STUDY MATERIAL:
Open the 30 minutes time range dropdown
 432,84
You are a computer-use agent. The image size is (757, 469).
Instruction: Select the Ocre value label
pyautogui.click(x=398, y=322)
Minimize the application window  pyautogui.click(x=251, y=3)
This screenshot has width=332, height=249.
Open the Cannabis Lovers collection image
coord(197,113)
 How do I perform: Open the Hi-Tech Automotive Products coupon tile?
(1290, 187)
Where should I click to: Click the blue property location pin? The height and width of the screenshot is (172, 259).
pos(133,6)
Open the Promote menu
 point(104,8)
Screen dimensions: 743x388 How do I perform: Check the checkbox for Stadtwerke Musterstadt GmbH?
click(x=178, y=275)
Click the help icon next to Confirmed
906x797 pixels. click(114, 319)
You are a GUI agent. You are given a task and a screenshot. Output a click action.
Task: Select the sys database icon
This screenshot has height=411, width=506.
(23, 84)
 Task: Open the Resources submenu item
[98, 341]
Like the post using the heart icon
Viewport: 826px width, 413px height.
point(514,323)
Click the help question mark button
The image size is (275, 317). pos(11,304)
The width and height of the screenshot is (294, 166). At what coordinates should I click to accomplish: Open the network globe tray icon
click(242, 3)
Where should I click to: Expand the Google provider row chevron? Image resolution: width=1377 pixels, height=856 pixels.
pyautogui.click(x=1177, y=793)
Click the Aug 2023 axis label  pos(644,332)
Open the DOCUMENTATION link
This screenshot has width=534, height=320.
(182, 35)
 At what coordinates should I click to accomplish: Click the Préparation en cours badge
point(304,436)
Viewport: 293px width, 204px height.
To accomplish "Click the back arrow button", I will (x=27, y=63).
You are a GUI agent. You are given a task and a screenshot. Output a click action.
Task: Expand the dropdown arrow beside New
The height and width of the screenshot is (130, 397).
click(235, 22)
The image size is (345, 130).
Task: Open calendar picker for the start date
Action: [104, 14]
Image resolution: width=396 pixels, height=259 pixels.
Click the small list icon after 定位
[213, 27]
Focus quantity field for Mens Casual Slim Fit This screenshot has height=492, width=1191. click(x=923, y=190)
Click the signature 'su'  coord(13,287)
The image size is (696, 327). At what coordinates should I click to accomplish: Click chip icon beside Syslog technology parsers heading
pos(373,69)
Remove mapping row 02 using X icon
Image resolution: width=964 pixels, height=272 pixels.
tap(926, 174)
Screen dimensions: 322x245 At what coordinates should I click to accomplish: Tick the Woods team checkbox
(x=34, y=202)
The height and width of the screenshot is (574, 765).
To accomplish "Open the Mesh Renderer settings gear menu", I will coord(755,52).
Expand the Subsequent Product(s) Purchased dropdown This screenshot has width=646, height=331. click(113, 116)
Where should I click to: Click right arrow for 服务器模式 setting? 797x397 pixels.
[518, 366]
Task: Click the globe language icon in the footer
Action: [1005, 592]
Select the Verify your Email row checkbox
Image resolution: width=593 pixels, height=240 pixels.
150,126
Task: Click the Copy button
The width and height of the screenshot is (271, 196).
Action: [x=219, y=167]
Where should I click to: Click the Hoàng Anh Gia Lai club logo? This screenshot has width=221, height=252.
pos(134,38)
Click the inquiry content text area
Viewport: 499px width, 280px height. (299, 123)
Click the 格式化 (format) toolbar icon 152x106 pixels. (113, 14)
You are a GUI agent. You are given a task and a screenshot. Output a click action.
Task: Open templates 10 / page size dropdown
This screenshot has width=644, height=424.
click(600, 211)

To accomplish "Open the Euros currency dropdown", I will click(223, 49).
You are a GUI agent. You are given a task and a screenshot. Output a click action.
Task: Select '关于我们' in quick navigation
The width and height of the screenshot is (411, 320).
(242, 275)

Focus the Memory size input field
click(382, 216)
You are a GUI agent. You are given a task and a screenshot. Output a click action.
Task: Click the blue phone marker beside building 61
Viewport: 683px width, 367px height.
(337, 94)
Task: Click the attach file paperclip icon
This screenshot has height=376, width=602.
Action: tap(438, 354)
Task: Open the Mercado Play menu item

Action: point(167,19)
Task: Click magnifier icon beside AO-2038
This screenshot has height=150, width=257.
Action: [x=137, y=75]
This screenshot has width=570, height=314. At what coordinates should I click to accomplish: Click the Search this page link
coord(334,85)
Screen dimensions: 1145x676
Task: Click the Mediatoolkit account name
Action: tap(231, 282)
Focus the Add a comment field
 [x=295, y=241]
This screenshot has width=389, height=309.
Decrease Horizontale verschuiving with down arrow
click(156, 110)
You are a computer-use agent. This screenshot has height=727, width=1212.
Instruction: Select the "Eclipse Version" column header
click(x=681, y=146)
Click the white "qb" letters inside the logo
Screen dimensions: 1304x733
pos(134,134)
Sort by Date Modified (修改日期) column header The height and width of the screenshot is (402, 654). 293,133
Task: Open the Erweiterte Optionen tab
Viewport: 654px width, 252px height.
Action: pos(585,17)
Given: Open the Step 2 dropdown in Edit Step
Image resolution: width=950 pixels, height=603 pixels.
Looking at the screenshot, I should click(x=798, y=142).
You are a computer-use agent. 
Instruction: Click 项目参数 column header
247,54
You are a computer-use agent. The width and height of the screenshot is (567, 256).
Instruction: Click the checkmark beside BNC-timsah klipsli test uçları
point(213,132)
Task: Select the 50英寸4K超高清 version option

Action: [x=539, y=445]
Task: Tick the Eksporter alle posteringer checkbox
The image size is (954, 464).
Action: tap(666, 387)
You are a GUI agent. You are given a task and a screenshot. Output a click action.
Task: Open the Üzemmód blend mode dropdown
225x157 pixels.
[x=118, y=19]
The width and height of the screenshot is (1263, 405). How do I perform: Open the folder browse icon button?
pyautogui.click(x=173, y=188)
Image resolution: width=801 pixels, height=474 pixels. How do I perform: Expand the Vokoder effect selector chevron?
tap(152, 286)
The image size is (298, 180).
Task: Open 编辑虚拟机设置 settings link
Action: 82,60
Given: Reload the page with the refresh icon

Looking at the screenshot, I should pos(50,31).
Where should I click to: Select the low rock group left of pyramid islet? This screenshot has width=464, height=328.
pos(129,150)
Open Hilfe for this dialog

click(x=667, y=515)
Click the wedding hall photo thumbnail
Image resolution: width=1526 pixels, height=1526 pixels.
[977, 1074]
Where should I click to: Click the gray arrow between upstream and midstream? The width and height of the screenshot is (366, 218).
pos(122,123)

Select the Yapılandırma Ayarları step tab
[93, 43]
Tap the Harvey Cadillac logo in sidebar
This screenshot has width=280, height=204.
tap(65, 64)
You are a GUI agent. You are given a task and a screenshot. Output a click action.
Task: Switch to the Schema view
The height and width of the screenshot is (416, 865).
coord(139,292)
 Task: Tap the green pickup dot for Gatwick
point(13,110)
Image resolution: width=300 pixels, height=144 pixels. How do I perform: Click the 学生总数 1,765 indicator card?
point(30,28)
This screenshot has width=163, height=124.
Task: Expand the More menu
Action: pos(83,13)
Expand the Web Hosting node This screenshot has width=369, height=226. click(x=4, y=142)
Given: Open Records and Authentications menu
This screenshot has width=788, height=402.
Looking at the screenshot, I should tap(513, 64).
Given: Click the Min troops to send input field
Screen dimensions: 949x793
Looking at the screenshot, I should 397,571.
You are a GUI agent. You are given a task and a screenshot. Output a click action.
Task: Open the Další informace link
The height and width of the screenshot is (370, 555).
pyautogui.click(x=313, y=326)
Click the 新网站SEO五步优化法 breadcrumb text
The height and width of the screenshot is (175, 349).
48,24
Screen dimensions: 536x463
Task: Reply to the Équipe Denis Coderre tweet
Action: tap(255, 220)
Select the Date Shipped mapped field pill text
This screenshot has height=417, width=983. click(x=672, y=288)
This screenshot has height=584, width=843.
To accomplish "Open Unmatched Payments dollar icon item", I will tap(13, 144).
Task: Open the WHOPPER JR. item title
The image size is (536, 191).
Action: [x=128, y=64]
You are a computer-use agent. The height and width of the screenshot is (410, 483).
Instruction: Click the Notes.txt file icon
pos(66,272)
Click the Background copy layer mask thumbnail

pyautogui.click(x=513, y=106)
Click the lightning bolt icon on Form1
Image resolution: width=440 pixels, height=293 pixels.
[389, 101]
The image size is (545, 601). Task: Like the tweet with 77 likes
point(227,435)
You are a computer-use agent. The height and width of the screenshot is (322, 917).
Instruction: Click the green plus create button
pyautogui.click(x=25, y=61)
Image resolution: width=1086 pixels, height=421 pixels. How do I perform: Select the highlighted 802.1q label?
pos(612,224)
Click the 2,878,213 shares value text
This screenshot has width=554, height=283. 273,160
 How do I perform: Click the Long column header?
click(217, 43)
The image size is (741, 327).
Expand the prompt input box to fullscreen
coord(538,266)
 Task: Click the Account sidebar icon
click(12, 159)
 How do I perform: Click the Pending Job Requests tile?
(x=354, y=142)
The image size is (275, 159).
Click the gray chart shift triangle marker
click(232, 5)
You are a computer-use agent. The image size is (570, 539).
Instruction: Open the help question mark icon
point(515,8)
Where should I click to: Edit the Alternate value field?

WORK REQUIRED:
Your answer should be a single number: how many lines of the material contain the word "will".

WRITTEN SOLUTION:
4